Dalam hal ini, maka mindset kolonial (penjajah) yang lebih berpihak kepada pemodal (kapitalis) berangsur harus ditinggalkan. “Banyak orang yang tahu, tapi kalah oleh kekuatan yang telah menceng­keram ‘jantung’ Republik ini,” kata Dillon.

Sebaliknya, semua program kerakyatan perlu mendapat dukungan luas. Di lain pihak, untuk meningkatkan taraf hidup masyarakat Indonesia maka pendidikan sangat penting untuk menyiapkan warga bangsa agar bisa mencari makan sesuai taraf hidup yang layak.

Dhus, pembangunan sarana dan pra­sa­rana, khususnya jalan-jalan dari pedesaan ke sentra-sentra perkotaan, perlu diintensifkan. Demikian pula modernisasi tempat-tempat penggilingan padi pun perlu mendapatkan perhatian secara serius. “Tanpa langkah-langkah itu maka 180 ribu tempat penggiling­an padi tak akan mampu bersaing menghadapi pasar bebas ASEAN,” kata Dillon.

Secara khusus HS Dillon menjelaskan tentang perbedaan konsep Trisakti yang dianut Presiden Jokowi dan konsep Trilogi milik Presiden Soeharto dalam memimpin pemerintahan Indonesia. Konsep Trisakti meliputi konsep berdaulat di bidang politik, berdikari di bidang ekonomi dan berkepri­badian dalam budaya. Sedangkan konsep Trilogi meliputi stabilitas, pertumbuhan dan pemerataan.

Masalahnya, konsep Trilogi yang dijalankan pemerintahan Orde Baru tak pernah bisa diwujudkan karena untuk menjaga stabilitas, Pak Harto sengaja membungkam rakyat. Kemudian, untuk mendongrak pertumbuhan, Pak Harto lebih berpihak pada kroni kapitalisme (konglomerat).

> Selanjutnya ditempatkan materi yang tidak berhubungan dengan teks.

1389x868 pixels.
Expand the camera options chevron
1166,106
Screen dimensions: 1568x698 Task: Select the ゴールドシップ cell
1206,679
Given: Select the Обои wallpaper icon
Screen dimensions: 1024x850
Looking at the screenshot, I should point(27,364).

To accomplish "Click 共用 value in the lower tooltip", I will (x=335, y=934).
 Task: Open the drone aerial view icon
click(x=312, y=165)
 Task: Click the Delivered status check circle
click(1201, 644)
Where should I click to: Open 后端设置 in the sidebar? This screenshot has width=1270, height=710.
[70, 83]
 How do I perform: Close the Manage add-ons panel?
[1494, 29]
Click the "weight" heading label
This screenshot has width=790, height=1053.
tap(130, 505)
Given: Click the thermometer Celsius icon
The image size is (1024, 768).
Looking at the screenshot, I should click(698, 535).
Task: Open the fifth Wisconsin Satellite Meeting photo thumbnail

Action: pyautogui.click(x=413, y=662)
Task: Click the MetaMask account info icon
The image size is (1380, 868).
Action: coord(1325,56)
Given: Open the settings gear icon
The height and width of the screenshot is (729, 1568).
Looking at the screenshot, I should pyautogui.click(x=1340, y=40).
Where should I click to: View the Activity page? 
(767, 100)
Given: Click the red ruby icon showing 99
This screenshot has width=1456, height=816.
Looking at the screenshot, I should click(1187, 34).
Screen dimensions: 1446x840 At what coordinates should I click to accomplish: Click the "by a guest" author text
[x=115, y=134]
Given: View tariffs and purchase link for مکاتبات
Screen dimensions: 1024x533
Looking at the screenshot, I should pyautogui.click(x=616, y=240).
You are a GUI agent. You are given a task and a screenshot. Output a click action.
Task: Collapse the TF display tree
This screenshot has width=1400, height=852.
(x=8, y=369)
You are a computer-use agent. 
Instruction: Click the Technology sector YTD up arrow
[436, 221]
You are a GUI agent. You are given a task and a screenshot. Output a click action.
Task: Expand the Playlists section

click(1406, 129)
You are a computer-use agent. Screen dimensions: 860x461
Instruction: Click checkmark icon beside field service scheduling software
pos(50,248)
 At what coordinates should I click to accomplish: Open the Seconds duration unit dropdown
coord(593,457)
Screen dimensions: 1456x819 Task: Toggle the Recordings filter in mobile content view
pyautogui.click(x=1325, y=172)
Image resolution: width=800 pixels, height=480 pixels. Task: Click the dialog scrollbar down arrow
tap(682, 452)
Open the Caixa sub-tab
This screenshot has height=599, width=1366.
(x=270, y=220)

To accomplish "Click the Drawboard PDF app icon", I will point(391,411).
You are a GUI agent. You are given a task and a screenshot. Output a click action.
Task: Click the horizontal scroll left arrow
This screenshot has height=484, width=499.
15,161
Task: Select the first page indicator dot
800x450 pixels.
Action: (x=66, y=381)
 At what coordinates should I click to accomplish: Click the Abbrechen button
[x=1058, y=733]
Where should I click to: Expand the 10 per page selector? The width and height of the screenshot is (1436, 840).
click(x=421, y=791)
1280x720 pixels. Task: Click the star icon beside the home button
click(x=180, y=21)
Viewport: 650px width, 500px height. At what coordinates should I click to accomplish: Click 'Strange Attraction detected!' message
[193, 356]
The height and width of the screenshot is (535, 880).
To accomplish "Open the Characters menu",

Hal ini membuat konsep terakhir pemerataan tak pernah bisa diwujudkan. (pud)

“Pak Harto pernah kumpulkan konglomerat ke Tapos dan berkata, ‘Saya sudah bikin kalian kaya, tolong 15 persen kembalikan ke negara (rakyat).’ Tapi, mereka tak mau karena merasa sudah membayar pajak kepada negara,” kata Dillon.

Menurut Dillon, kalau konsep Trilogi Pak Harto gagal dicapai sesuai harapan maka konsep Trisakti Jokowi diharapkan dapat menggantikannya demi kemajuan bangsa Indonesia ke depan. Apalagi, di tengah menghadapi globalisasi serta kemajuan teknologi dan informasi, tantangan bangsa semakin berat khususnya karena persaingan antarbangsa yang kian ketat. “Kalau konsep Trisakti tidak dapat dicapai maka akan kian mempertajam kesenjangan,” kata Dillon.